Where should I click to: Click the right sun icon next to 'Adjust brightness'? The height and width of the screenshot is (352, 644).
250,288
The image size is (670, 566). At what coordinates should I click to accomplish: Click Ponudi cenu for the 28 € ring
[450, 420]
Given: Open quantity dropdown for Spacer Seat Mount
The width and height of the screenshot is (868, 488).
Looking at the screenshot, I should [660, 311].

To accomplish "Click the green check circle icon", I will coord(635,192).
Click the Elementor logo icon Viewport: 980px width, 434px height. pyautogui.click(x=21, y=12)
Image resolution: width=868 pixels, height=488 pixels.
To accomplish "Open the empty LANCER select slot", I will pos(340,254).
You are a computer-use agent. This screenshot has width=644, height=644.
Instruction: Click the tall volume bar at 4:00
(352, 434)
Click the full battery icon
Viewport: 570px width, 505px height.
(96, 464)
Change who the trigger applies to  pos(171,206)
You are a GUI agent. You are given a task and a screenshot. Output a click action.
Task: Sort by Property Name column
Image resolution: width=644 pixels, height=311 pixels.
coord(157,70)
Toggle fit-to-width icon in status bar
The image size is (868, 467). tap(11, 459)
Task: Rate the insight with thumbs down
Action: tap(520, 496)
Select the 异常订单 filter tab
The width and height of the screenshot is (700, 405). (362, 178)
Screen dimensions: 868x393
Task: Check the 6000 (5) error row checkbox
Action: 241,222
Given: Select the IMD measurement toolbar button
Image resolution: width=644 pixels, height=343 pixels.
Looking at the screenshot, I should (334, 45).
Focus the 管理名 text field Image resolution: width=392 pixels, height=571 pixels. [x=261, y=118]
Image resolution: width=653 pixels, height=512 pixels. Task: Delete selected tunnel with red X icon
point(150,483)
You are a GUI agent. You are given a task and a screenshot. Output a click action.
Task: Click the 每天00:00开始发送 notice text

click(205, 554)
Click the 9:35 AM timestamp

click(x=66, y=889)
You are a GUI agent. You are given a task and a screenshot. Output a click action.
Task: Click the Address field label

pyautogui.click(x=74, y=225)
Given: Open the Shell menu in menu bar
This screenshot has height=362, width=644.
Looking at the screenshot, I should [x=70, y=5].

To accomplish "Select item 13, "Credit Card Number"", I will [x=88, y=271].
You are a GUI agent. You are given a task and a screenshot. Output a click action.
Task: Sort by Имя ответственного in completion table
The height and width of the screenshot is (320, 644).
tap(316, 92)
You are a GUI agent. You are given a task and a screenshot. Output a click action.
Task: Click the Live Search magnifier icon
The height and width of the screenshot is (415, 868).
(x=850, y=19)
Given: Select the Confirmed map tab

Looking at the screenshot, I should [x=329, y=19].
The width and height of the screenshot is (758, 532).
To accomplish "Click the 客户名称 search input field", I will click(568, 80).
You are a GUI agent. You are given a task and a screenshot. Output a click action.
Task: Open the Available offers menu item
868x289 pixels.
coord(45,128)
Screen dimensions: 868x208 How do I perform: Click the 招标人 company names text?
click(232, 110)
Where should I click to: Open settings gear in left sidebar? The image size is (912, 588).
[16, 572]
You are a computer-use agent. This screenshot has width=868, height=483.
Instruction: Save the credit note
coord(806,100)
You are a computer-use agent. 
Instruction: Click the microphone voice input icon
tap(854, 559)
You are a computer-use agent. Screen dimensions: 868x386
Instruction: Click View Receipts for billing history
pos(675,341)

************

▸ About this exercise
Print the first line of the records above and each line after it, exactly, through the line with "Given: Select the IMD".

▸ Result for this task
Where should I click to: Click the right sun icon next to 'Adjust brightness'? The height and width of the screenshot is (352, 644).
250,288
The image size is (670, 566). At what coordinates should I click to accomplish: Click Ponudi cenu for the 28 € ring
[450, 420]
Given: Open quantity dropdown for Spacer Seat Mount
The width and height of the screenshot is (868, 488).
Looking at the screenshot, I should [660, 311].

To accomplish "Click the green check circle icon", I will coord(635,192).
Click the Elementor logo icon Viewport: 980px width, 434px height. pyautogui.click(x=21, y=12)
Image resolution: width=868 pixels, height=488 pixels.
To accomplish "Open the empty LANCER select slot", I will pos(340,254).
You are a computer-use agent. This screenshot has width=644, height=644.
Instruction: Click the tall volume bar at 4:00
(352, 434)
Click the full battery icon
Viewport: 570px width, 505px height.
(96, 464)
Change who the trigger applies to  pos(171,206)
You are a GUI agent. You are given a task and a screenshot. Output a click action.
Task: Sort by Property Name column
Image resolution: width=644 pixels, height=311 pixels.
coord(157,70)
Toggle fit-to-width icon in status bar
The image size is (868, 467). tap(11, 459)
Task: Rate the insight with thumbs down
Action: tap(520, 496)
Select the 异常订单 filter tab
The width and height of the screenshot is (700, 405). (362, 178)
Screen dimensions: 868x393
Task: Check the 6000 (5) error row checkbox
Action: 241,222
Given: Select the IMD measurement toolbar button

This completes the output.